EXERCISE OBJECTIVE
Copy out the entries below with every instance of "computer-use agent" switched to "screen assistant" and nothing else changed.

SUPPLIED RECORDS
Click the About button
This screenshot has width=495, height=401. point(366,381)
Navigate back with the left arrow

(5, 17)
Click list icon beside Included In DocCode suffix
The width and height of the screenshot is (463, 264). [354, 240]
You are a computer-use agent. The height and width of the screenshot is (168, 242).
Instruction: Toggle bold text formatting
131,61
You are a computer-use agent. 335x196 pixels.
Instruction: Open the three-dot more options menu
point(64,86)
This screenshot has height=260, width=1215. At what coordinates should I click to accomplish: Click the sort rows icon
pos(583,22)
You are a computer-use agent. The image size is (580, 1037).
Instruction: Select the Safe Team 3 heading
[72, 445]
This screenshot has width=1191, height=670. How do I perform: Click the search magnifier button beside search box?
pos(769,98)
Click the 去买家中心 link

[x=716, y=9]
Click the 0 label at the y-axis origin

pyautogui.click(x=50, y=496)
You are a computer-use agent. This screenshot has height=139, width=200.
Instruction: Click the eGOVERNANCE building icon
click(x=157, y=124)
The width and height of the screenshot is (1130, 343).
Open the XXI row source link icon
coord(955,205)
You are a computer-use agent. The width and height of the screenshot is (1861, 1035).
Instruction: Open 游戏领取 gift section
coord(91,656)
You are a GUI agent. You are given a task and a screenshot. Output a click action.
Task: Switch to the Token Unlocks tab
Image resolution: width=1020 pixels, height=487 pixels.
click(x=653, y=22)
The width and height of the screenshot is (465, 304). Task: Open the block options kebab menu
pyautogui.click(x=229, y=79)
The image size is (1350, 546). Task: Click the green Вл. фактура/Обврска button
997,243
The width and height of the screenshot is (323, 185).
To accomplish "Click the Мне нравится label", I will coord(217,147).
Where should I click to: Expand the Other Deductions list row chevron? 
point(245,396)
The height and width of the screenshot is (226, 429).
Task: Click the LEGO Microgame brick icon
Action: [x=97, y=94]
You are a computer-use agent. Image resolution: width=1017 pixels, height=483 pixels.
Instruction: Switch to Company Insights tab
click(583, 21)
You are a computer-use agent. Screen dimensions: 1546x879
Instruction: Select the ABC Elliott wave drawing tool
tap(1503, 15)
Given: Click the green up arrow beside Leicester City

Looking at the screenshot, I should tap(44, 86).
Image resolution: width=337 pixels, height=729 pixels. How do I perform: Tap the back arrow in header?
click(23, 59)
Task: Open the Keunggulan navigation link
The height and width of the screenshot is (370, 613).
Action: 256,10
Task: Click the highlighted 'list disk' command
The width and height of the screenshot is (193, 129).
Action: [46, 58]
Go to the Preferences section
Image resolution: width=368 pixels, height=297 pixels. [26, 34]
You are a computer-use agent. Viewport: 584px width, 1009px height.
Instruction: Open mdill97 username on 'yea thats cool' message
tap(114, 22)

WRITTEN ANSWER
Click the About button
This screenshot has width=495, height=401. point(366,381)
Navigate back with the left arrow

(5, 17)
Click list icon beside Included In DocCode suffix
The width and height of the screenshot is (463, 264). [354, 240]
You are a screen assistant. The height and width of the screenshot is (168, 242).
Instruction: Toggle bold text formatting
131,61
You are a screen assistant. 335x196 pixels.
Instruction: Open the three-dot more options menu
point(64,86)
This screenshot has height=260, width=1215. At what coordinates should I click to accomplish: Click the sort rows icon
pos(583,22)
You are a screen assistant. The image size is (580, 1037).
Instruction: Select the Safe Team 3 heading
[72, 445]
This screenshot has width=1191, height=670. How do I perform: Click the search magnifier button beside search box?
pos(769,98)
Click the 去买家中心 link

[x=716, y=9]
Click the 0 label at the y-axis origin

pyautogui.click(x=50, y=496)
You are a screen assistant. This screenshot has height=139, width=200.
Instruction: Click the eGOVERNANCE building icon
click(x=157, y=124)
The width and height of the screenshot is (1130, 343).
Open the XXI row source link icon
coord(955,205)
You are a screen assistant. The width and height of the screenshot is (1861, 1035).
Instruction: Open 游戏领取 gift section
coord(91,656)
You are a GUI agent. You are given a task and a screenshot. Output a click action.
Task: Switch to the Token Unlocks tab
Image resolution: width=1020 pixels, height=487 pixels.
click(x=653, y=22)
The width and height of the screenshot is (465, 304). Task: Open the block options kebab menu
pyautogui.click(x=229, y=79)
The image size is (1350, 546). Task: Click the green Вл. фактура/Обврска button
997,243
The width and height of the screenshot is (323, 185).
To accomplish "Click the Мне нравится label", I will coord(217,147).
Where should I click to: Expand the Other Deductions list row chevron? 
point(245,396)
The height and width of the screenshot is (226, 429).
Task: Click the LEGO Microgame brick icon
Action: [x=97, y=94]
You are a screen assistant. Image resolution: width=1017 pixels, height=483 pixels.
Instruction: Switch to Company Insights tab
click(583, 21)
You are a screen assistant. Screen dimensions: 1546x879
Instruction: Select the ABC Elliott wave drawing tool
tap(1503, 15)
Given: Click the green up arrow beside Leicester City

Looking at the screenshot, I should tap(44, 86).
Image resolution: width=337 pixels, height=729 pixels. How do I perform: Tap the back arrow in header?
click(23, 59)
Task: Open the Keunggulan navigation link
The height and width of the screenshot is (370, 613).
Action: 256,10
Task: Click the highlighted 'list disk' command
The width and height of the screenshot is (193, 129).
Action: [46, 58]
Go to the Preferences section
Image resolution: width=368 pixels, height=297 pixels. [26, 34]
You are a screen assistant. Viewport: 584px width, 1009px height.
Instruction: Open mdill97 username on 'yea thats cool' message
tap(114, 22)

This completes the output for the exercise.